RAG System with Anthropic API (Claude), FastAPI Web Interface, Paragraph-based Chunking, and PDF Upload
- ✅ Paragraph-based chunking
- ✅ PDF upload support
- ✅ Prompt caching (90% cost savings!)
- ✅ Smart relevance filtering
- ✅ Simple Web UI
- ✅ Qdrant as vector database
- ✅ Type-safe FastAPI routes
- ✅ Marked.js for Markdown rendering
python -m venv rag-app
source rag-app/bin/activate
pip install fastapi uvicorn python-multipart anthropic sentence-transformers qdrant-client pypdf
pip install fastapi uvicorn python-multipart anthropic transformers torch qdrant-client pypdf
pip install fastapi uvicorn python-multipart anthropic transformers torch qdrant-client pypdf tqdm
export ANTHROPIC_API_KEY='your-api-key'
uvicorn app_qdrant_fastapi:app --reload
uvicorn app_qdrant_fastapi_tf:app --reload
uvicorn app_qdrant_fastapi_tf_prog:app --reload
depending on the version you want to start.
Note
When you enable the progress bar, you will notice a warning like this on shutdown:
/home/stahlhe2/.local/share/pypoetry/python/cpython@3.12.9/lib/python3.12/multiprocessing/>resource_tracker.py:255: UserWarning: resource_tracker: There appear to be 1 leaked semaphore objects >to clean up at shutdown
warnings.warn('resource_tracker: There appear to be %d '
The semaphore leak warning is a known issue with sentence-transformers and transformers libraries when using multiprocessing, you can safely ignore it. The resources are still freed by the OS when the process exits.
Note
Instead of working with a local Qdrant database, you can also use the in-memory Qdrant instance for development: Change
self.qdrant_client = QdrantClient(path="./qdrant_db")
to
self.qdrant_client = QdrantClient(":memory:")

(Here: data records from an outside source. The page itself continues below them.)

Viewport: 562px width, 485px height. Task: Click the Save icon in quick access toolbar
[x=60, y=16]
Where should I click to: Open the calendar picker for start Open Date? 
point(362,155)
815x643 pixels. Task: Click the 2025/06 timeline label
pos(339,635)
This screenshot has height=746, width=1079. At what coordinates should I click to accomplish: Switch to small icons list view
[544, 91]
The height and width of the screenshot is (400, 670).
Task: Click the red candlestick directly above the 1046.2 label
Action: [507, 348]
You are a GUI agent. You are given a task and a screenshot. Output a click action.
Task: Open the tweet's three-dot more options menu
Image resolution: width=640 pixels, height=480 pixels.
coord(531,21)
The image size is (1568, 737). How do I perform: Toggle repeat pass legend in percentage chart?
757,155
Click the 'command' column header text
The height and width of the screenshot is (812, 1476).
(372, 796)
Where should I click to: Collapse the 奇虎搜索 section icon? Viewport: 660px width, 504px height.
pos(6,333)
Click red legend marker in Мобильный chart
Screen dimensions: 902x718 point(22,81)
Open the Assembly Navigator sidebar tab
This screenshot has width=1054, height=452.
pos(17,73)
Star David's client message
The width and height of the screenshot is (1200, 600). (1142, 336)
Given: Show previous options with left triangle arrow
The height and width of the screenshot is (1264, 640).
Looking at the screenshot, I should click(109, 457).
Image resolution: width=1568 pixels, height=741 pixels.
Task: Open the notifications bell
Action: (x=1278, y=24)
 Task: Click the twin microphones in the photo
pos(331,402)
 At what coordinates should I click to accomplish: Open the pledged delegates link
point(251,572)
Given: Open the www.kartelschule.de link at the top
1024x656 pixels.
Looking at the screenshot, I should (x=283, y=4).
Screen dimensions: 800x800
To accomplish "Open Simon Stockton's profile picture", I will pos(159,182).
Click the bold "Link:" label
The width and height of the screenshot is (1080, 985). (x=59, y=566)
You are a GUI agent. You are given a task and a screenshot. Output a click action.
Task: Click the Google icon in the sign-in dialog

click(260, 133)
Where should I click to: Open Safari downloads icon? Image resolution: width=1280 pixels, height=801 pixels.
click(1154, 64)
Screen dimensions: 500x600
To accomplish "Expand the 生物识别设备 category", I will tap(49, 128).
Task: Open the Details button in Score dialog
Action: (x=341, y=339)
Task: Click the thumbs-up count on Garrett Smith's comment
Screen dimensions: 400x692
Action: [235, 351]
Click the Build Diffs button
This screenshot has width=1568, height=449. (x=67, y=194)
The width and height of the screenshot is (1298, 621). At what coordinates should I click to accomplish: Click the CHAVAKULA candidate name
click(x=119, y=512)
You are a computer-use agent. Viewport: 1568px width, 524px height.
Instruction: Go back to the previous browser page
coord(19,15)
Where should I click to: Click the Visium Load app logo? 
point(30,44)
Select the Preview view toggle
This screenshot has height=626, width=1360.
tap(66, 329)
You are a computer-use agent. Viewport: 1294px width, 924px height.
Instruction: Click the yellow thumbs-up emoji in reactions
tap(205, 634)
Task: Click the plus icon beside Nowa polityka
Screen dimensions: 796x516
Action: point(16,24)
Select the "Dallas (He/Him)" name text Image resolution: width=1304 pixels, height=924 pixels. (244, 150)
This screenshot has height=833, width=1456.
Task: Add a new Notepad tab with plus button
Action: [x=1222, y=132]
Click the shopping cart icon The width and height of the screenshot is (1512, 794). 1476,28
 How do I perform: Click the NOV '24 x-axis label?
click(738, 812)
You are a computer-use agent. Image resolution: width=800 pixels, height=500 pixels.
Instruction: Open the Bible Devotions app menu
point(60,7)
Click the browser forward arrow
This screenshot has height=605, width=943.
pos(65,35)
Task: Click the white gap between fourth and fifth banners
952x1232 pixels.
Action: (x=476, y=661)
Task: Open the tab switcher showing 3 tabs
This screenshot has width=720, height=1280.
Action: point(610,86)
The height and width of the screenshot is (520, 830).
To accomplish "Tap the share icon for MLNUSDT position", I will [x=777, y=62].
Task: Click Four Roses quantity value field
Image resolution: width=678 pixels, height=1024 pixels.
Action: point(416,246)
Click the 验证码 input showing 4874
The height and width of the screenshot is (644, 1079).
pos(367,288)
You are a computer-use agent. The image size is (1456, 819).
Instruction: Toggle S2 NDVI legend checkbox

or use a Qdrant Docker container for persistence (https://qdrant.tech/documentation/quick_start/)
docker run -p 6333:6333 -v $(pwd)/qdrant_storage:/qdrant/storage qdrant/qdrant
self.qdrant_client = QdrantClient(url="http://localhost:6333")
Open http://localhost:8000 in your browser
You will find the Swagger/OpenAPI docs under
You can optimize the startup time by skipping the example documents. Just comment out this line:
rag.add_documents(example_docs)